── Exercise input
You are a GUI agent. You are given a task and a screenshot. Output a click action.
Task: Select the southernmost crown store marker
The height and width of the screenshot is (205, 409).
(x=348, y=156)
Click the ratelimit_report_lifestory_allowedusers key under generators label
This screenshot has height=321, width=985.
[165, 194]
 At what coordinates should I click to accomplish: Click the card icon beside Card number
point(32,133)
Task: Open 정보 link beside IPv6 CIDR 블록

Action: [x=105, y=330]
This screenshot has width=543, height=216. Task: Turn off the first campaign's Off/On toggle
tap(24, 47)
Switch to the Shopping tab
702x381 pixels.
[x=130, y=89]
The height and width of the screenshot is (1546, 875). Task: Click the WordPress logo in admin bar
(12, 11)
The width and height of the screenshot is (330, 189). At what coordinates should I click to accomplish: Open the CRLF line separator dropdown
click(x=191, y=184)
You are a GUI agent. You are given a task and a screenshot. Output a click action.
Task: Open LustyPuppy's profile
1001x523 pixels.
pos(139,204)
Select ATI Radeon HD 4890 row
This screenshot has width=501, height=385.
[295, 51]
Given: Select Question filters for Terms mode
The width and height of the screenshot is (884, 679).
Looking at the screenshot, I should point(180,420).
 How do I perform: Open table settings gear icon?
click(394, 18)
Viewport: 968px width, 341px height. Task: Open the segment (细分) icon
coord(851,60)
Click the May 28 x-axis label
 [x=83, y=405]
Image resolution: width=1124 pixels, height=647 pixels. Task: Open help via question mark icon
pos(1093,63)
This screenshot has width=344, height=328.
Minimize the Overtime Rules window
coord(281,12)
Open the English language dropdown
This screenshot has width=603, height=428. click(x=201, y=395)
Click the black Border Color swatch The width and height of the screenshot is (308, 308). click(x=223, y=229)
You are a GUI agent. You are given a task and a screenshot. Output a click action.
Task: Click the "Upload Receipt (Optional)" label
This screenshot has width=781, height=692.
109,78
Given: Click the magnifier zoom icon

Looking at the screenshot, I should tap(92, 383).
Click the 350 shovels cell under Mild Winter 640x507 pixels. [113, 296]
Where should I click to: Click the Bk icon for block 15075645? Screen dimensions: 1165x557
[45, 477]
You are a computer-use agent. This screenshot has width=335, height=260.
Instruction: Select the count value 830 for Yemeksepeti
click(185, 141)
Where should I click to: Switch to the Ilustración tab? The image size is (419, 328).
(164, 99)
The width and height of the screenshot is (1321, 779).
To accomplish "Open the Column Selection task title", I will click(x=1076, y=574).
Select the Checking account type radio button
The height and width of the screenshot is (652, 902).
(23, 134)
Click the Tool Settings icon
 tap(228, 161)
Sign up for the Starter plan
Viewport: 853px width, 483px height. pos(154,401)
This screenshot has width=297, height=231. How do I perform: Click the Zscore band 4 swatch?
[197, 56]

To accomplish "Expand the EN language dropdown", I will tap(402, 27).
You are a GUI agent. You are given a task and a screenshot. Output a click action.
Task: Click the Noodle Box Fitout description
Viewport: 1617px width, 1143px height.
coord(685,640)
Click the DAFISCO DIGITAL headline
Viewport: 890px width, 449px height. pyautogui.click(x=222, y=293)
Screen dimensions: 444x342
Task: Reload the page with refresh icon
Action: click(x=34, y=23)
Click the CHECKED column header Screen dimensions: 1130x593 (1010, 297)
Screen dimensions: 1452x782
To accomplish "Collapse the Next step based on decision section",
────
**Exercise prompt**.
What you return must match the data line for line.

**Answer box**.
You are a GUI agent. You are given a task and a screenshot. Output a click action.
Task: Select the southernmost crown store marker
The height and width of the screenshot is (205, 409).
(x=348, y=156)
Click the ratelimit_report_lifestory_allowedusers key under generators label
This screenshot has height=321, width=985.
[165, 194]
 At what coordinates should I click to accomplish: Click the card icon beside Card number
point(32,133)
Task: Open 정보 link beside IPv6 CIDR 블록

Action: [x=105, y=330]
This screenshot has width=543, height=216. Task: Turn off the first campaign's Off/On toggle
tap(24, 47)
Switch to the Shopping tab
702x381 pixels.
[x=130, y=89]
The height and width of the screenshot is (1546, 875). Task: Click the WordPress logo in admin bar
(12, 11)
The width and height of the screenshot is (330, 189). At what coordinates should I click to accomplish: Open the CRLF line separator dropdown
click(x=191, y=184)
You are a GUI agent. You are given a task and a screenshot. Output a click action.
Task: Open LustyPuppy's profile
1001x523 pixels.
pos(139,204)
Select ATI Radeon HD 4890 row
This screenshot has width=501, height=385.
[295, 51]
Given: Select Question filters for Terms mode
The width and height of the screenshot is (884, 679).
Looking at the screenshot, I should point(180,420).
 How do I perform: Open table settings gear icon?
click(394, 18)
Viewport: 968px width, 341px height. Task: Open the segment (细分) icon
coord(851,60)
Click the May 28 x-axis label
 [x=83, y=405]
Image resolution: width=1124 pixels, height=647 pixels. Task: Open help via question mark icon
pos(1093,63)
This screenshot has width=344, height=328.
Minimize the Overtime Rules window
coord(281,12)
Open the English language dropdown
This screenshot has width=603, height=428. click(x=201, y=395)
Click the black Border Color swatch The width and height of the screenshot is (308, 308). click(x=223, y=229)
You are a GUI agent. You are given a task and a screenshot. Output a click action.
Task: Click the "Upload Receipt (Optional)" label
This screenshot has width=781, height=692.
109,78
Given: Click the magnifier zoom icon

Looking at the screenshot, I should tap(92, 383).
Click the 350 shovels cell under Mild Winter 640x507 pixels. [113, 296]
Where should I click to: Click the Bk icon for block 15075645? Screen dimensions: 1165x557
[45, 477]
You are a computer-use agent. This screenshot has width=335, height=260.
Instruction: Select the count value 830 for Yemeksepeti
click(185, 141)
Where should I click to: Switch to the Ilustración tab? The image size is (419, 328).
(164, 99)
The width and height of the screenshot is (1321, 779).
To accomplish "Open the Column Selection task title", I will click(x=1076, y=574).
Select the Checking account type radio button
The height and width of the screenshot is (652, 902).
(23, 134)
Click the Tool Settings icon
 tap(228, 161)
Sign up for the Starter plan
Viewport: 853px width, 483px height. pos(154,401)
This screenshot has width=297, height=231. How do I perform: Click the Zscore band 4 swatch?
[197, 56]

To accomplish "Expand the EN language dropdown", I will tap(402, 27).
You are a GUI agent. You are given a task and a screenshot. Output a click action.
Task: Click the Noodle Box Fitout description
Viewport: 1617px width, 1143px height.
coord(685,640)
Click the DAFISCO DIGITAL headline
Viewport: 890px width, 449px height. pyautogui.click(x=222, y=293)
Screen dimensions: 444x342
Task: Reload the page with refresh icon
Action: click(x=34, y=23)
Click the CHECKED column header Screen dimensions: 1130x593 (1010, 297)
Screen dimensions: 1452x782
To accomplish "Collapse the Next step based on decision section",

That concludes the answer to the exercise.